Create an Azure Arc-enabled PostgreSQL Hyperscale server group from CLI

This document describes the steps to create a PostgreSQL Hyperscale server group on Azure Arc and to connect to it.

Prerequisites

Before you can proceed with the tasks in this article you need to have:

Note

As a preview feature, the technology presented in this article is subject to Supplemental Terms of Use for Microsoft Azure Previews.

The latest updates are available in the release notes.

For the current update, deployment of Arc data controller in direct connectivity mode is only supported from Azure portal.

Getting started

If you are already familiar with the topics below, you may skip this paragraph. There are important topics you may want read before you proceed with creation:

If you prefer to try out things without provisioning a full environment yourself, get started quickly with Azure Arc Jumpstart on Azure Kubernetes Service (AKS), AWS Elastic Kubernetes Service (EKS), Google Cloud Kubernetes Engine (GKE) or in an Azure VM.

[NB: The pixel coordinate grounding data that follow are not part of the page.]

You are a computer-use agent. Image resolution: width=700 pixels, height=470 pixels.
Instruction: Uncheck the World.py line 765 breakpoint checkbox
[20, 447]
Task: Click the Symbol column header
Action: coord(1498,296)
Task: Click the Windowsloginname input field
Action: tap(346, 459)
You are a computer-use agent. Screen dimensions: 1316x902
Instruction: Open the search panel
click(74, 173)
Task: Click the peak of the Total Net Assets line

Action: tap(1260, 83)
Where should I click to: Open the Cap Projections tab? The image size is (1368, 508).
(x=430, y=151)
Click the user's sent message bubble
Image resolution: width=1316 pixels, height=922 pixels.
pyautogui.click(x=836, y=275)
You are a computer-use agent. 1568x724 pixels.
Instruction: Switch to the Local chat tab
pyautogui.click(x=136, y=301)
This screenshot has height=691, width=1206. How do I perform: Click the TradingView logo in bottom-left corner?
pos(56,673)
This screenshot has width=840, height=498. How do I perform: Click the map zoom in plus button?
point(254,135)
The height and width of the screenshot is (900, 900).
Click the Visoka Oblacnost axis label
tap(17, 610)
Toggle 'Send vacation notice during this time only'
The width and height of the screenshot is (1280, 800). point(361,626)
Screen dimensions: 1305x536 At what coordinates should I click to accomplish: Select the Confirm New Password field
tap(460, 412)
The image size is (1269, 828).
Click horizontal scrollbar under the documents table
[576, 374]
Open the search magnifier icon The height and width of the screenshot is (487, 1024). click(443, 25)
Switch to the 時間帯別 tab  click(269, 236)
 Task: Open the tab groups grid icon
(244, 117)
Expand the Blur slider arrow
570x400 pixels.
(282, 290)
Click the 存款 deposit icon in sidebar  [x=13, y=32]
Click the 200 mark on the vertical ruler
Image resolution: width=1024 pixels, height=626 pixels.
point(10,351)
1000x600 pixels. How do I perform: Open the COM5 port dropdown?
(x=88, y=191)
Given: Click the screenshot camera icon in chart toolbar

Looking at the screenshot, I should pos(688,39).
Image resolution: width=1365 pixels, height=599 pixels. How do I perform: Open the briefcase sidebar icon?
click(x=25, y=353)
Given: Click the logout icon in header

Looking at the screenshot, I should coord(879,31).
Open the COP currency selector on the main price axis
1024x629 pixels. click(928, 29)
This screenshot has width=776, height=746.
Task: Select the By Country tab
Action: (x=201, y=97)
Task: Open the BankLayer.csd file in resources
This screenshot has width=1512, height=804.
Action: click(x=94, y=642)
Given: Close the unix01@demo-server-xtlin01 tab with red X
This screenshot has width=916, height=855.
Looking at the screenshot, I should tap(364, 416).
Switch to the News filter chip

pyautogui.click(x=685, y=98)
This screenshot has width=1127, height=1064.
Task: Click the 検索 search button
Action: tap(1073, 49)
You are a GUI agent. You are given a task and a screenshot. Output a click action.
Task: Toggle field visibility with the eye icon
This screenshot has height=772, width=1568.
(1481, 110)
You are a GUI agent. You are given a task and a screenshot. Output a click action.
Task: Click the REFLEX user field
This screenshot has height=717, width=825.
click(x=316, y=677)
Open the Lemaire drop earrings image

Preliminary and temporary step for OpenShift users only

Implement this step before moving to the next step. To deploy PostgreSQL Hyperscale server group onto Red Hat OpenShift in a project other than the default, you need to execute the following commands against your cluster to update the security constraints. This command grants the necessary privileges to the service accounts that will run your PostgreSQL Hyperscale server group. The security context constraint (SCC) arc-data-scc is the one you added when you deployed the Azure Arc data controller.

oc adm policy add-scc-to-user arc-data-scc -z <server-group-name> -n <namespace name>

Server-group-name is the name of the server group you will create during the next step.

For more details on SCCs in OpenShift, refer to the OpenShift documentation. Proceed to the next step.

Create an Azure Arc-enabled PostgreSQL Hyperscale server group

To create an Azure Arc-enabled PostgreSQL Hyperscale server group on your Arc data controller, you will use the command az postgres arc-server create to which you will pass several parameters.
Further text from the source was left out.